NVIDIA-SMI has failed because it couldn't communicate with the NVIDIA driver. Make sure that the latest NVIDIA driver is installed and running.

 

In host logs you see following

All logs are located in /var/run/log

hostd.log


YYYY-MM-DDTHH:MM:SS.SSSSZ In(166) Hostd[2100012] [Originator@6876 sub=Libs] NvmlUser: nvmlInit error code: 28
YYYY-MM-DDTHH:MM:SS.SSSSZ In(166) Hostd[2100012] [Originator@6876 sub=Libs] NvidiaVgpuInfo: Failed to open nvidia library
YYYY-MM-DDTHH:MM:SS.SSSSZ Wa(164) Hostd[2100012] [Originator@6876 sub=Libs] NvidiaDeviceGroupInfo: vgpuInfo not available.

vmkwarning.log

YYYY-MM-DDTHH:MM:SS.SSSSZ Db(15) esxupdate[2107898] Output: NVIDIA-SMI has failed because it couldn't communicate with the NVIDIA driver.

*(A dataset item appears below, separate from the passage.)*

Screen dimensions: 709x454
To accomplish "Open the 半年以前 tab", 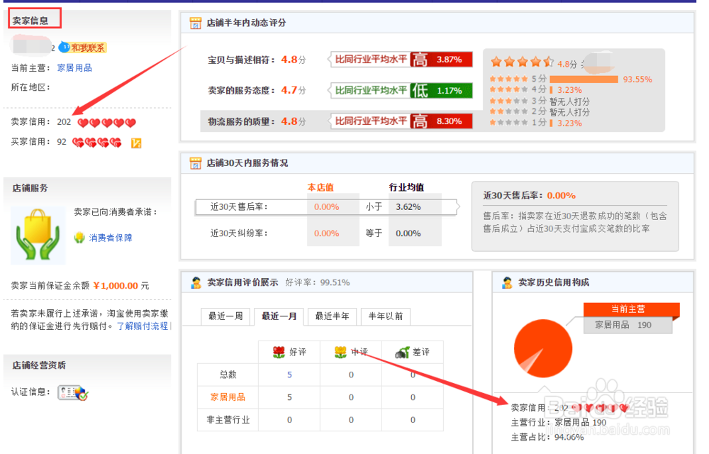I will click(385, 316).
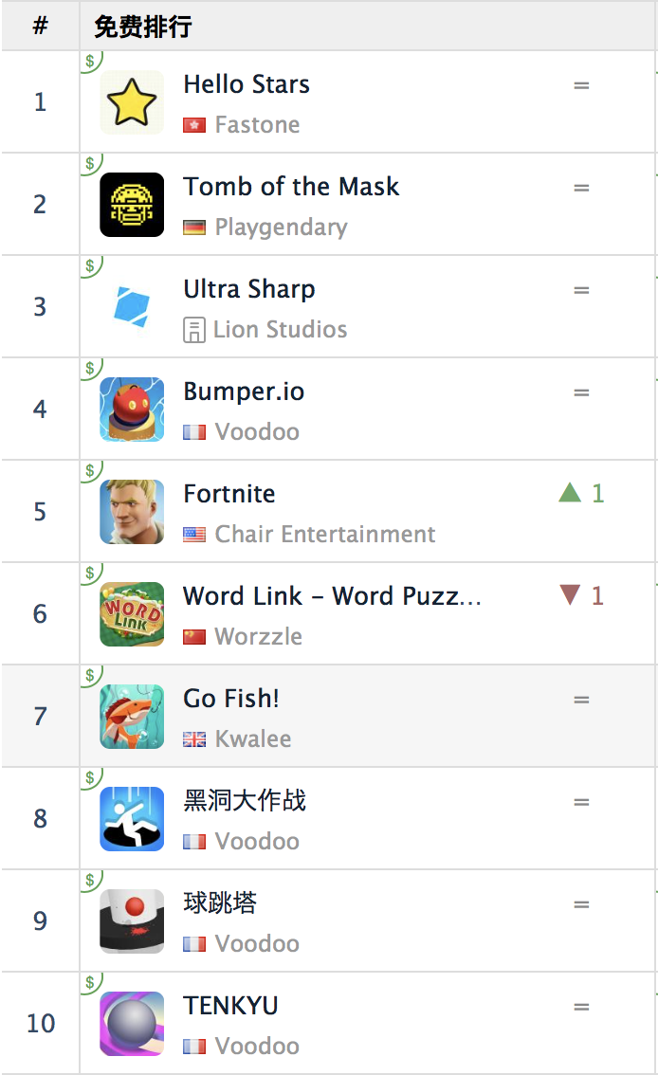Open the 球跳塔 app icon
The image size is (658, 1075).
pyautogui.click(x=132, y=920)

Make sure that the latest NVIDIA driver is installed and running.

 In syslog I see this 

YYYY-MM-DDTHH:MM:SS.SSSSZ Er(11) nvidia-vgpud[2100477] error: failed to allocate client: 59
YYYY-MM-DDTHH:MM:SS.SSSSZ Er(11) nvidia-vgpud[2100477] error: failed to read pGPU information: 9
YYYY-MM-DDTHH:MM:SS.SSSSZ Er(11) nvidia-vgpud[2100477] error: failed to send vGPU configuration info to RM: 9

 

Environment

vSphere 8.x

Cause

Incorrect driver version was causing this behavior.

 

Resolution

For obtaining correct drivers for your GPU please contact NVidia.